TASK DIRECTIONS:
Transcribe the line containing "New Short Story – The Maestro (157, 1256)" and every line after it, exactly, through the end of the records.

┌─ MATERIAL SUPPLIED

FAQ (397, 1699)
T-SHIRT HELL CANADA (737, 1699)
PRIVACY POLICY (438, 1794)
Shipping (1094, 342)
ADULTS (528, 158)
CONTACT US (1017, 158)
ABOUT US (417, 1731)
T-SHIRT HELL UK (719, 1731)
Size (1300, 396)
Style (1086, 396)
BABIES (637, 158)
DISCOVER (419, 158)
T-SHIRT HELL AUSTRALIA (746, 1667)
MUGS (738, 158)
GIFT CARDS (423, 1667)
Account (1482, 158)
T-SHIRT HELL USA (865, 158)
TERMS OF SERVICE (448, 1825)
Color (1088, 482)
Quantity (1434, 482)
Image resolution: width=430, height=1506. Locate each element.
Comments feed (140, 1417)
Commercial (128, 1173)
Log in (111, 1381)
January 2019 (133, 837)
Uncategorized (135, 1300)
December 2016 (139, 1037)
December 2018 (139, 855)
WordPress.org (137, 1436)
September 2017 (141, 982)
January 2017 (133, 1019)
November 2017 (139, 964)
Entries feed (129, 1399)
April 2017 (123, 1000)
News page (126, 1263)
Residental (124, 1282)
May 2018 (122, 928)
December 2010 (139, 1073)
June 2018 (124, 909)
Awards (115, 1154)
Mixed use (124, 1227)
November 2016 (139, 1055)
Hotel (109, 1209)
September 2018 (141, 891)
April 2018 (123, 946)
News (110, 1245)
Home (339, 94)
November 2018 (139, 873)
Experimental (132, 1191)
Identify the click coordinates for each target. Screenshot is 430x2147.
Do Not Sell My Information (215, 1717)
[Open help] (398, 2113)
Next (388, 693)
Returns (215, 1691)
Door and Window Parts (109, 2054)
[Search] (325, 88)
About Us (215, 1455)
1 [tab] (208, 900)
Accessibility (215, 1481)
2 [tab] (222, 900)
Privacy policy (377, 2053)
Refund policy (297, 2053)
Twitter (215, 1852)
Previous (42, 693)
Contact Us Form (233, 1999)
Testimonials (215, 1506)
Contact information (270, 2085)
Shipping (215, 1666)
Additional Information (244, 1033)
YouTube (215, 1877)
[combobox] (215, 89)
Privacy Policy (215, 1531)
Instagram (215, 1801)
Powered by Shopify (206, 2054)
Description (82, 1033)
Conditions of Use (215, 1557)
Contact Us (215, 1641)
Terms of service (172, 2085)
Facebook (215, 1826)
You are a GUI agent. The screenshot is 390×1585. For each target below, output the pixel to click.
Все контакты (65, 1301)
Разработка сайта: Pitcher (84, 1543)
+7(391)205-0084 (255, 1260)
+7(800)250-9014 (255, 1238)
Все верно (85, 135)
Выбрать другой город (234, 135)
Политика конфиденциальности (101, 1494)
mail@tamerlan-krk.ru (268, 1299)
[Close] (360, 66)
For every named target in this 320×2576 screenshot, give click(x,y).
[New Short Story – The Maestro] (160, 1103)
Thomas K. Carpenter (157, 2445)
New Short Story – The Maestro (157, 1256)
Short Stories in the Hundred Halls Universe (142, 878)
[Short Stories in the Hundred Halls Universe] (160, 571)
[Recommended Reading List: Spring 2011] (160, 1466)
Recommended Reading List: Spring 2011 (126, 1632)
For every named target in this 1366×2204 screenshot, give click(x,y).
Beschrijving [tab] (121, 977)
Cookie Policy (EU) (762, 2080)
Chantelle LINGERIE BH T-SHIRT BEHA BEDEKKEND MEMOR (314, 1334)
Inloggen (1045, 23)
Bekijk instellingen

└─

YOUR SOLUTION:
New Short Story – The Maestro (157, 1256)
Short Stories in the Hundred Halls Universe (142, 878)
[Short Stories in the Hundred Halls Universe] (160, 571)
[Recommended Reading List: Spring 2011] (160, 1466)
Recommended Reading List: Spring 2011 (126, 1632)
For every named target in this 1366×2204 screenshot, give click(x,y).
Beschrijving [tab] (121, 977)
Cookie Policy (EU) (762, 2080)
Chantelle LINGERIE BH T-SHIRT BEHA BEDEKKEND MEMOR (314, 1334)
Inloggen (1045, 23)
Bekijk instellingen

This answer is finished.